SATURNIAN METRE (Lat. Saturnius, i.e. which relates to Saturn), the name given by the Romans to the crude and irregular measures of the oldest Latin folk-songs. The scansion is generally of the following type:
◡–́ ◡–́ ◡–́ ◡|–́ ◡–́ ◡–́ ◡
with which Macaulay compares the nursery rhyme, “The Queen was in her parlour, eating bread and honey.” There was, however, considerable licence in the scansion, and we can gather only that the verse was generally of this type, and had a light and vivacious movement. It occurs in a few inscriptions (the verses on the tombs of the Scipios: cf. Bücheler, Anthologia Latina, 1895) in fragments, Livius Andronicus and the Bellum Panicum of Naevius. Subsequently it was ousted by Greek metres. The question as to whether it depended upon accent or upon quantity has been much discussed.

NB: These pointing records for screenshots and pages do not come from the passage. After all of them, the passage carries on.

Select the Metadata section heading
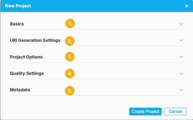 [20, 90]
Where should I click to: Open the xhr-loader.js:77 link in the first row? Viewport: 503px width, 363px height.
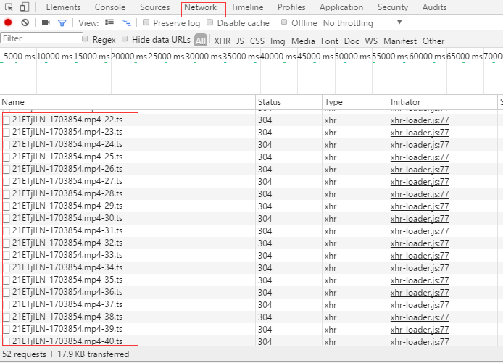click(420, 120)
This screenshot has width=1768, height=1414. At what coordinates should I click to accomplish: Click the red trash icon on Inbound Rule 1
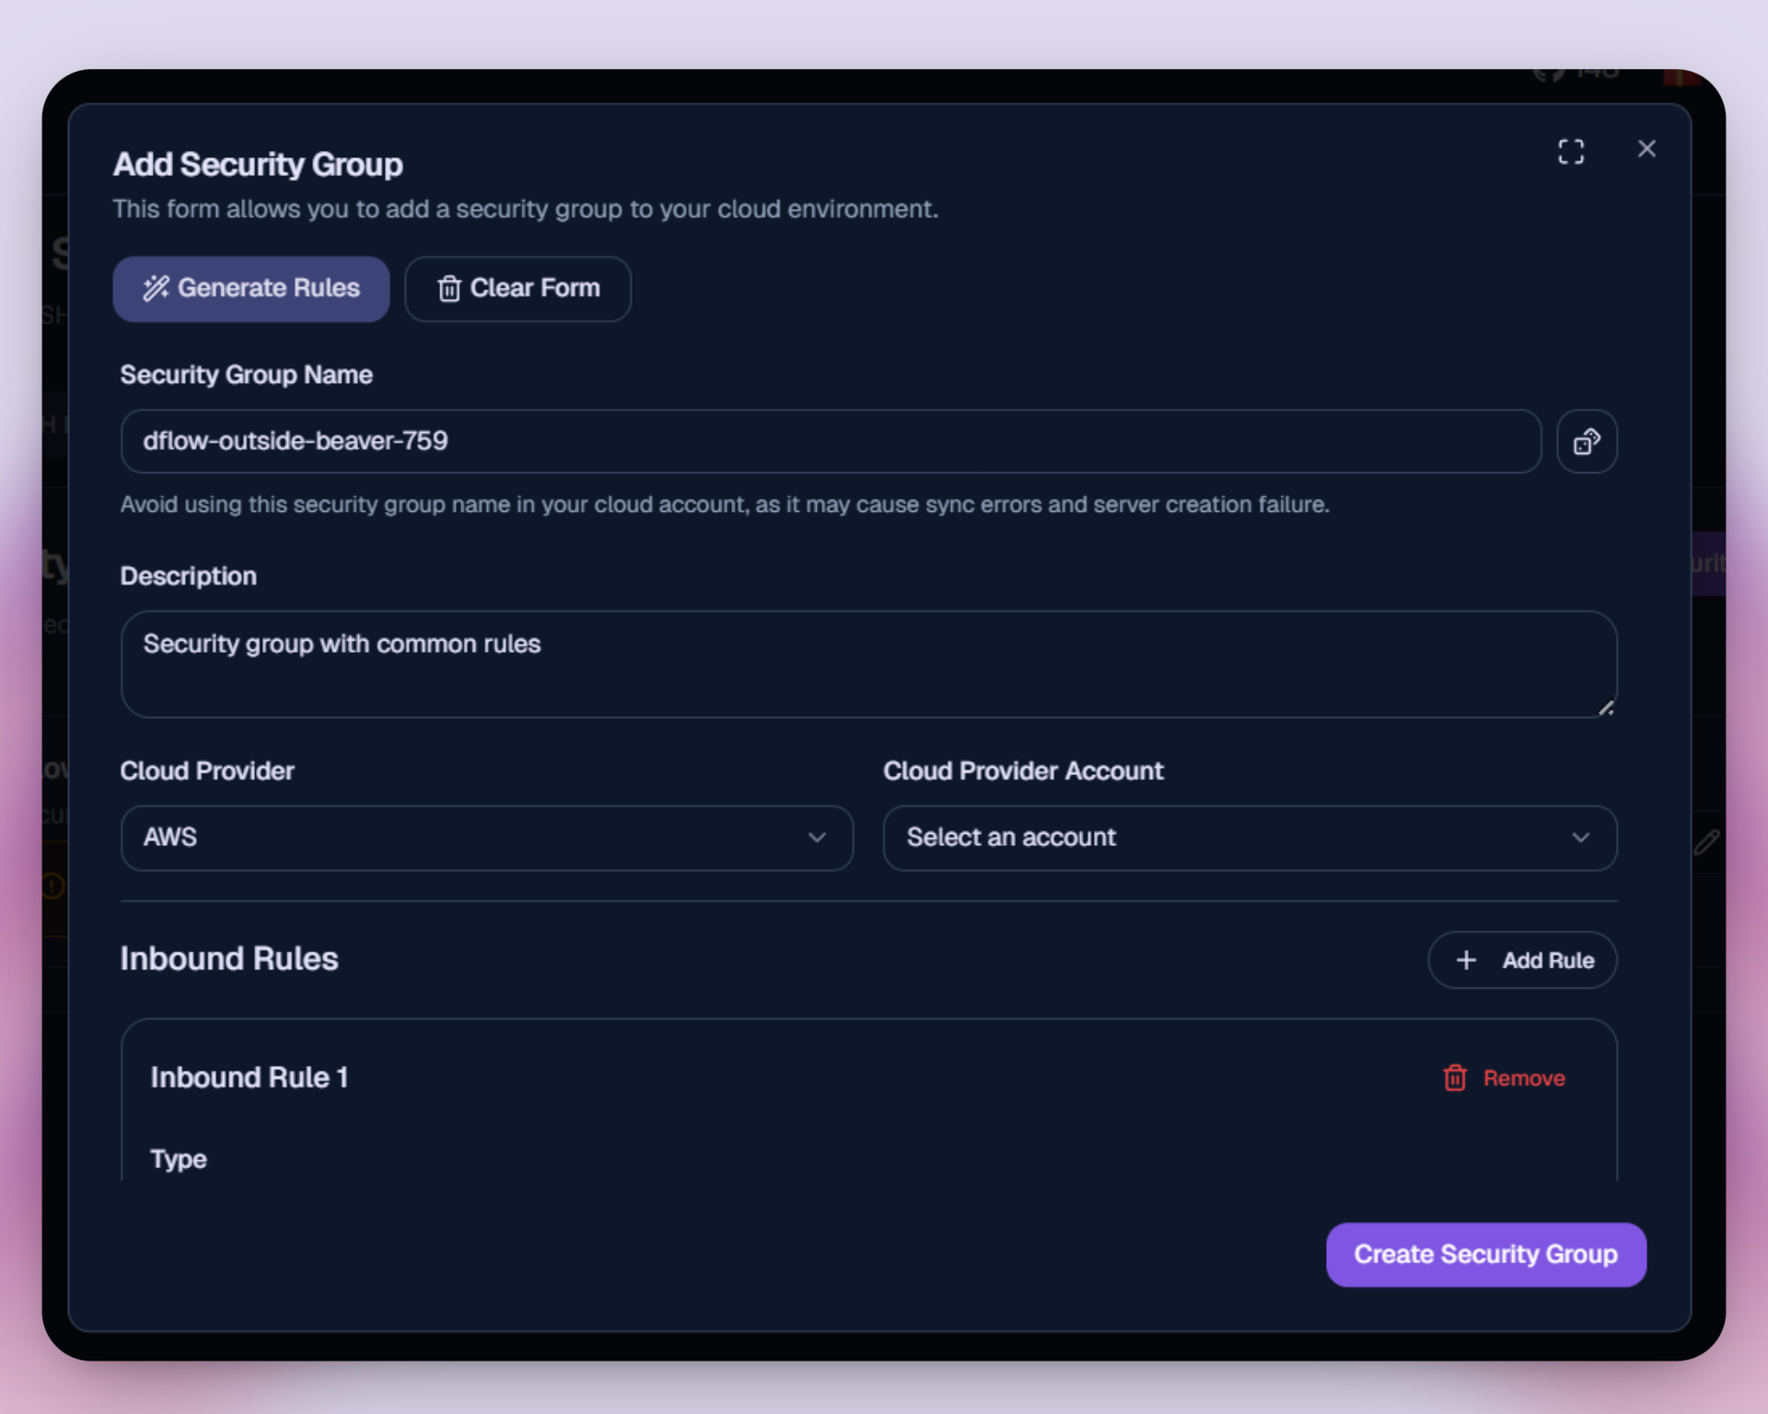coord(1455,1078)
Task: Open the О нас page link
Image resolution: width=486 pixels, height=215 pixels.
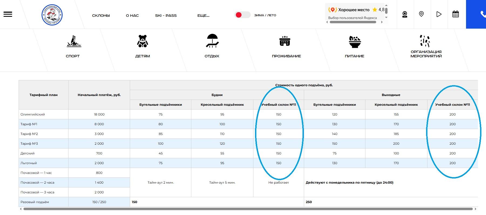Action: pyautogui.click(x=132, y=15)
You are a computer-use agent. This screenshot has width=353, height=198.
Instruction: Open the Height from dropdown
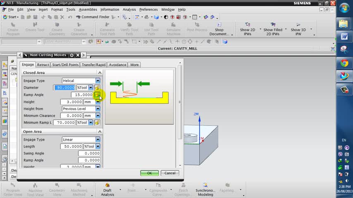pyautogui.click(x=98, y=109)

See Keller, Der saturnische Vers (Prague, 1883 and 1886); Thurneysen, Der Saturnian (Halle, 1885); Havet, De saturnio Latinorum versu (Paris, 1880); Müller, Der saturnische Vers und seine Denkmäler (1885); Leo, Der saturnische Vers (1905); Du Bois, Stress Accent in Roman Poetry (New York, 1906); also Mommsen, Hist. of Rome, i. chap. xv.